A Systematic Review of Multilingual and Multimodal Speech Recognition: Integrating ASR, VSR, and AVSR with Self-Supervised Learning
摘要
Speech recognition development has become a rapidly developing technique, not based on statistical techniques. In this paper, recent developments in speech recognition, deep learning, and, more recently, self-supervised methods are discussed. Although audio speech recognition (ASR) has achieved a state-of-the-art level in various languages, it remains vulnerable in the presence of noise. Visual speech recognition (VSR) utilizes lip action, but it is not Accurate. Audiovisual speech recognition (AVSR) is a form of speech recognition that attempts to enhance its accuracy by combining modalities. Current models are primarily unable to be considered multi-modal or multilingual, rendering them ineffective in the context of the real world, which is increasingly multilingual and multi-modal. This Research paper is a systematic review of the use of ASR, VSR, and AVSR, with a particular focus on self-supervised learning (SSL) frameworks, which enable the utilization of unlabeled large-scale audiovisual data. To analyze recent approaches, including HuBERT, AV-HuBERT, Data 2Vec, AV-Data 2Vec, XLS-R, BRAVEn, Unified Speech Recognition (USR), and Matryoshka-based models of multi-modal approaches, we discuss their architectures, datasets, evaluation benchmarks, and performance trends.
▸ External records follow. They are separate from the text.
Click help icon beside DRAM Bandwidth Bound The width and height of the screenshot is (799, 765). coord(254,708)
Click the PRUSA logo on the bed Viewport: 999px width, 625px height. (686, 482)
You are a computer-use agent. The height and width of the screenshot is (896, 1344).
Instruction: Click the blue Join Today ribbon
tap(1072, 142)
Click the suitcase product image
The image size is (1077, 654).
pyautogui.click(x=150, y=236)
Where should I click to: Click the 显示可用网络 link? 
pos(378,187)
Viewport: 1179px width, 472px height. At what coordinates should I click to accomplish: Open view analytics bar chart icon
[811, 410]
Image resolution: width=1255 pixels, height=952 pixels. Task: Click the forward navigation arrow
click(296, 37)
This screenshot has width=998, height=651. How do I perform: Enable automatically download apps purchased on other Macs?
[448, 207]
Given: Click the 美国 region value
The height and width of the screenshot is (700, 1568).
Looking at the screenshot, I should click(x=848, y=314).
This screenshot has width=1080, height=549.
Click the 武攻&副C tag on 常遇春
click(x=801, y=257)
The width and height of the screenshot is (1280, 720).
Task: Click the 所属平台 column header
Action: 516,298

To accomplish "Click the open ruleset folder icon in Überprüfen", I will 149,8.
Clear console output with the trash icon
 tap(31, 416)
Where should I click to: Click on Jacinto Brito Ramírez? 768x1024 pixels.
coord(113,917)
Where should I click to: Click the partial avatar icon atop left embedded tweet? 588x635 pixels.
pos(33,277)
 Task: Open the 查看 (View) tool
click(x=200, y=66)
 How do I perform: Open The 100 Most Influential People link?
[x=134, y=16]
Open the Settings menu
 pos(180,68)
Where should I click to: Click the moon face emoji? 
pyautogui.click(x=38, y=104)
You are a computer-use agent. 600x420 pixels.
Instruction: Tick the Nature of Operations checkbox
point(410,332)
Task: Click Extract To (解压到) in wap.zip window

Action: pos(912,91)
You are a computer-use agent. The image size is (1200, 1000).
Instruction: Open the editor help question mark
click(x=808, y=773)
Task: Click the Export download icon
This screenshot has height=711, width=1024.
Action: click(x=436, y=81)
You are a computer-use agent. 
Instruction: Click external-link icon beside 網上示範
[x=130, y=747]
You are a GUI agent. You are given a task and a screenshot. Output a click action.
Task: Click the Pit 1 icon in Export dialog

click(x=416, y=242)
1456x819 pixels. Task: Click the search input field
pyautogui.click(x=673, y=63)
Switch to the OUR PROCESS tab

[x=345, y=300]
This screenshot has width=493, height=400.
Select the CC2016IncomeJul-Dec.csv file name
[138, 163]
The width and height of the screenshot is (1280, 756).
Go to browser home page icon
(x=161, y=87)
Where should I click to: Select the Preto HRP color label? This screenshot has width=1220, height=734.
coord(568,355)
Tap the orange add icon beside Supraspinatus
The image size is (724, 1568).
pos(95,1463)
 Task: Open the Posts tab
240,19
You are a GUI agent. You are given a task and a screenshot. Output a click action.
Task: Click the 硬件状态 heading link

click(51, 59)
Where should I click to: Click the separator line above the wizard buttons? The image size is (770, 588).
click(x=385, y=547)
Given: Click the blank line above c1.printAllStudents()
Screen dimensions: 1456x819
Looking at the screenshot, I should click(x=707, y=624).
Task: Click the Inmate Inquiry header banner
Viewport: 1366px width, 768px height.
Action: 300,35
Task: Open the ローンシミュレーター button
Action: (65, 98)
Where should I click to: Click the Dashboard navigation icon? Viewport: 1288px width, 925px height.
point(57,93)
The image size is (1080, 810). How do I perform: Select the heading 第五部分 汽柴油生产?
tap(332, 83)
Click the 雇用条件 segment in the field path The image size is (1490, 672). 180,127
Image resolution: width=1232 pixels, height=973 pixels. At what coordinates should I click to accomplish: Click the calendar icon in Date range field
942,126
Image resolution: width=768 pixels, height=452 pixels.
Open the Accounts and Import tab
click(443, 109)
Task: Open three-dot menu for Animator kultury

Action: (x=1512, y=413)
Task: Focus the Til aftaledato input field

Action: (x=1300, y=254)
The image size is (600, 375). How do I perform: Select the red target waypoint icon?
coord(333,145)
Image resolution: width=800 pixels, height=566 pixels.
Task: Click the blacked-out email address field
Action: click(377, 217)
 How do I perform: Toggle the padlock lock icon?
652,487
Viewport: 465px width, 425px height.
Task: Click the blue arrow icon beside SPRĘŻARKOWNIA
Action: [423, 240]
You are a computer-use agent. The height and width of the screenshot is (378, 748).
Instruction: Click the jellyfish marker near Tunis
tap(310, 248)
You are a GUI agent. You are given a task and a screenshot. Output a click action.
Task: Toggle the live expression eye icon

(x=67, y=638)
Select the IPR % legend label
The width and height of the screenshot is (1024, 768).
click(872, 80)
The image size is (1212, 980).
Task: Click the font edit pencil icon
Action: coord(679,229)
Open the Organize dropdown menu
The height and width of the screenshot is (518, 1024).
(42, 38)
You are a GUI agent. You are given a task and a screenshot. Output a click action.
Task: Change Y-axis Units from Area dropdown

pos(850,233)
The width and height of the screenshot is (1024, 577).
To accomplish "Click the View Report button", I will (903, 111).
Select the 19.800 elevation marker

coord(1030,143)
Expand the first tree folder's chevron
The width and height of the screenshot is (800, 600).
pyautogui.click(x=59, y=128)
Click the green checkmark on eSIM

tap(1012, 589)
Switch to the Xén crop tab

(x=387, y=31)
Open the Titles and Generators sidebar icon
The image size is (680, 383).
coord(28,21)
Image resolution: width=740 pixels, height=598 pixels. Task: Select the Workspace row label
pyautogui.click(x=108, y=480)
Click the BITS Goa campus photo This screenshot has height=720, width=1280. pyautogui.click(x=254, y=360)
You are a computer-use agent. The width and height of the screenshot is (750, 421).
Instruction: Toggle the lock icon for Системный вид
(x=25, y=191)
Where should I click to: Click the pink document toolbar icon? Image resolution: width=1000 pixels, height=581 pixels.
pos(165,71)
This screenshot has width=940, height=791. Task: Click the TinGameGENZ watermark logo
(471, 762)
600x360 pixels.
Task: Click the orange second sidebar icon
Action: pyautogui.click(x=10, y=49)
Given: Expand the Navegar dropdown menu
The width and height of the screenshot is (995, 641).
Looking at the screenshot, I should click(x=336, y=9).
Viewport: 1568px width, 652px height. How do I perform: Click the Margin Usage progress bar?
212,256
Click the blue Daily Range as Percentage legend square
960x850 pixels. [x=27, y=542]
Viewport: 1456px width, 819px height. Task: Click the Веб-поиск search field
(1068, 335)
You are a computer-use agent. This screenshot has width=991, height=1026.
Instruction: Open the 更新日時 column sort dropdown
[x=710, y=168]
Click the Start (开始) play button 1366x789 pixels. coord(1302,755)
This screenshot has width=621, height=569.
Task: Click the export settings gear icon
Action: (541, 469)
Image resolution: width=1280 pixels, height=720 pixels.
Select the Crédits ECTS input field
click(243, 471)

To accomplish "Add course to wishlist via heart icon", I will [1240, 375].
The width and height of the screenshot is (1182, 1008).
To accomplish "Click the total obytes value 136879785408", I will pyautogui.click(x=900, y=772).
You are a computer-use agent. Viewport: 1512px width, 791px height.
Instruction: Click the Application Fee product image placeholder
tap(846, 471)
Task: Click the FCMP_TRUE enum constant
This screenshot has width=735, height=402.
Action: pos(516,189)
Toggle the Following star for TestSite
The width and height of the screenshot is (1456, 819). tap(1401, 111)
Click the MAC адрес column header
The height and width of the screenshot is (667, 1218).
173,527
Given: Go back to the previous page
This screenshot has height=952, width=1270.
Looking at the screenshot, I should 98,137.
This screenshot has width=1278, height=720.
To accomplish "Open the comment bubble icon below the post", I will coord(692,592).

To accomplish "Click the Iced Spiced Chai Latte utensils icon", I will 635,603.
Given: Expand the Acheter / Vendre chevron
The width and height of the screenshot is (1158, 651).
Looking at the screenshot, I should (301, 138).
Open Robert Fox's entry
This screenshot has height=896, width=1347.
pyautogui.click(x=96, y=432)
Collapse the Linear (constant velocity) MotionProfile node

The key research gaps are as follows: the absence of coherent, multilingual, and multi-modal models; the facilitation of code-switching, cross-lingual transfer, and the trade-off between efficiency and resources available in deployed applications. The review identifies new opportunities in unified architectures, cross-lingual transfer of CSS, adaptive multi-modal fusion strategies, and connections with large language models to offer context-related recognition. With a blend of theoretical and practical illustrations, the paper provides guidelines on how to make multilingual, multi-modal speech recognition systems universal, robust, and scalable, so that they can be easily accessible, enhance the human-machine interface, and be practically implemented.